→ Exercise
Among the entries below, find the lines that contain the string "agent". State only how many there are.

START Data for processing

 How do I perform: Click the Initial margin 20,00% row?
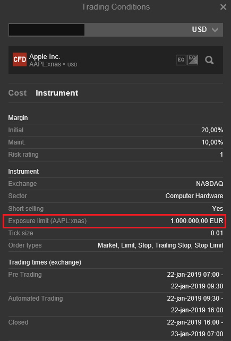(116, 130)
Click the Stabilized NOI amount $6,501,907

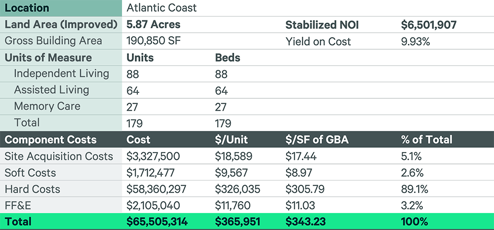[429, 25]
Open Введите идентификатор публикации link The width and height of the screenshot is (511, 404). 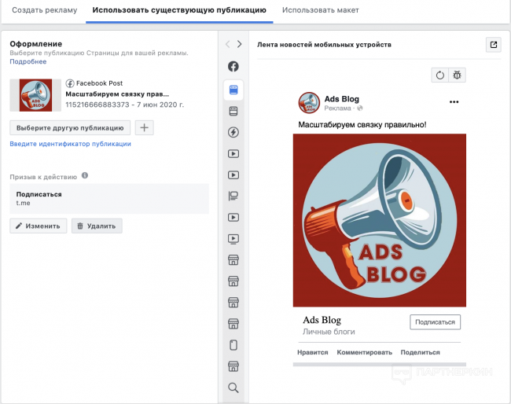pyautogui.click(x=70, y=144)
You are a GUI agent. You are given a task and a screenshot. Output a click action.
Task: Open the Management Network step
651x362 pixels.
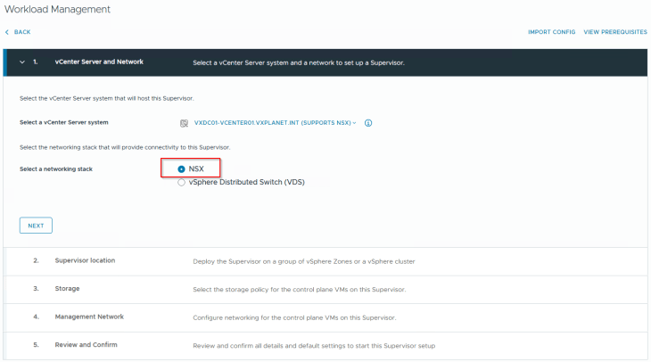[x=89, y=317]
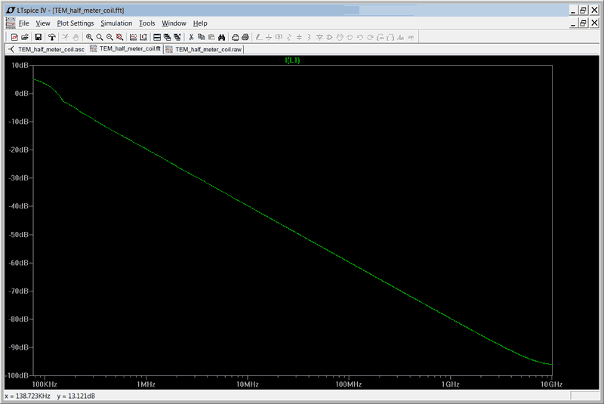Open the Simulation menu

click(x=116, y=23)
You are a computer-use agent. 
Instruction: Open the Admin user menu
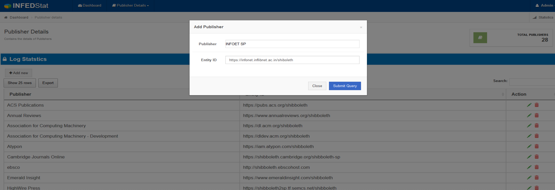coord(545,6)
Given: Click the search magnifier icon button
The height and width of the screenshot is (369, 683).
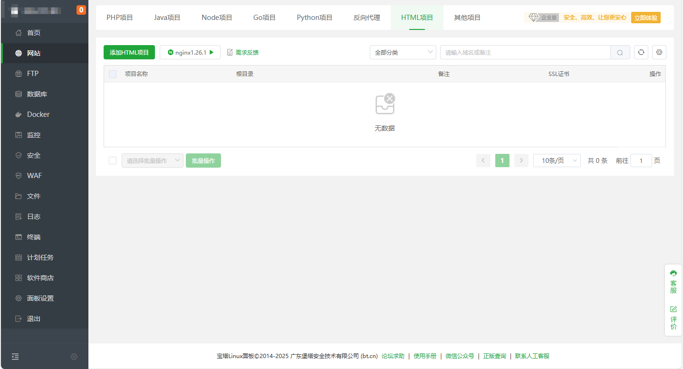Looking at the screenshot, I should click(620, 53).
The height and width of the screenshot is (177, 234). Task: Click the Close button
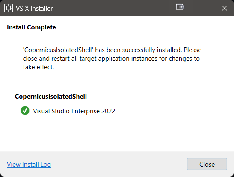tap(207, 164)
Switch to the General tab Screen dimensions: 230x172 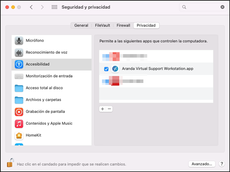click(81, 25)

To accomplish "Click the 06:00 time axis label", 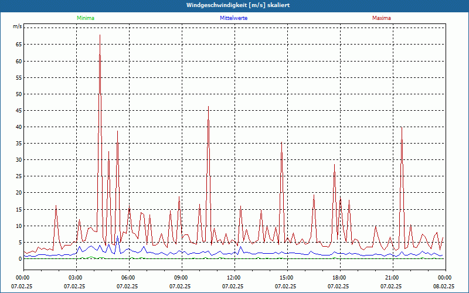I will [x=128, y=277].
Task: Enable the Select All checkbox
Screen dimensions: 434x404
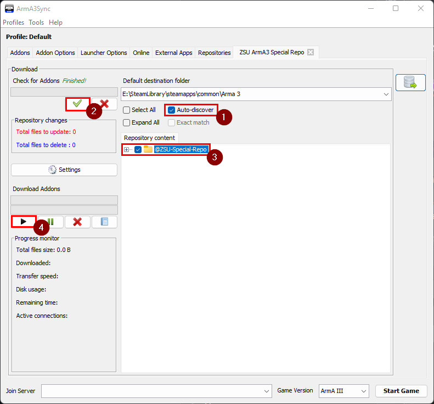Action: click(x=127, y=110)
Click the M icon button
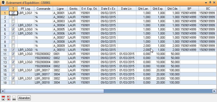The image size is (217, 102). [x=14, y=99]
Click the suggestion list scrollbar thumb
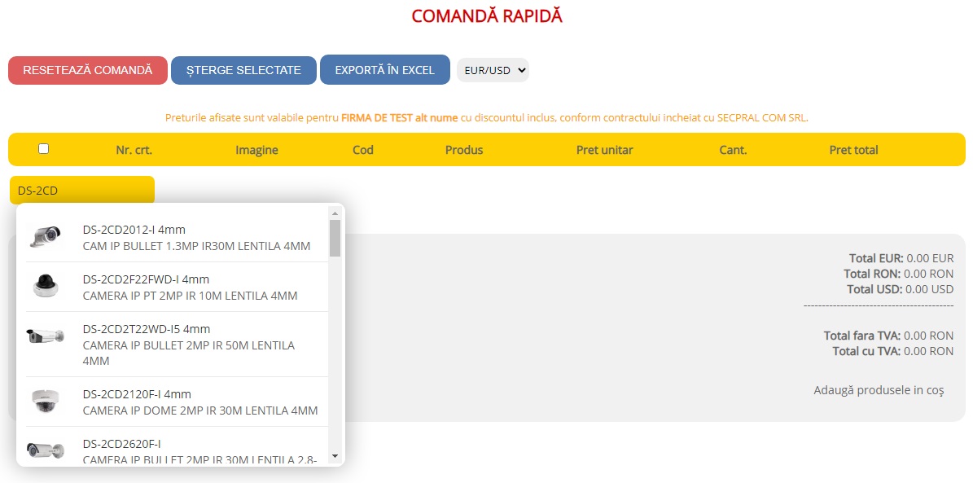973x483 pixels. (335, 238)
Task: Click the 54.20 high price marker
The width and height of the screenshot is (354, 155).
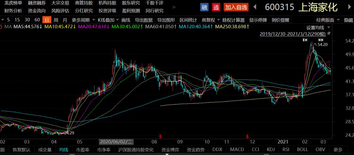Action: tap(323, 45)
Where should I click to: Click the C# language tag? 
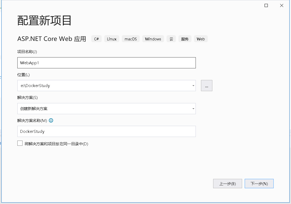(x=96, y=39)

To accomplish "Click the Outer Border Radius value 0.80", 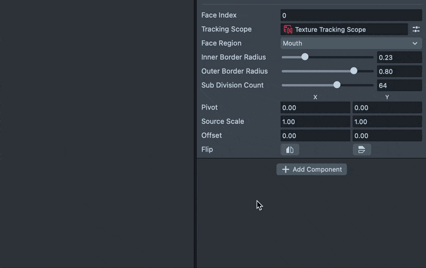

END Data for processing

→ Your solution
2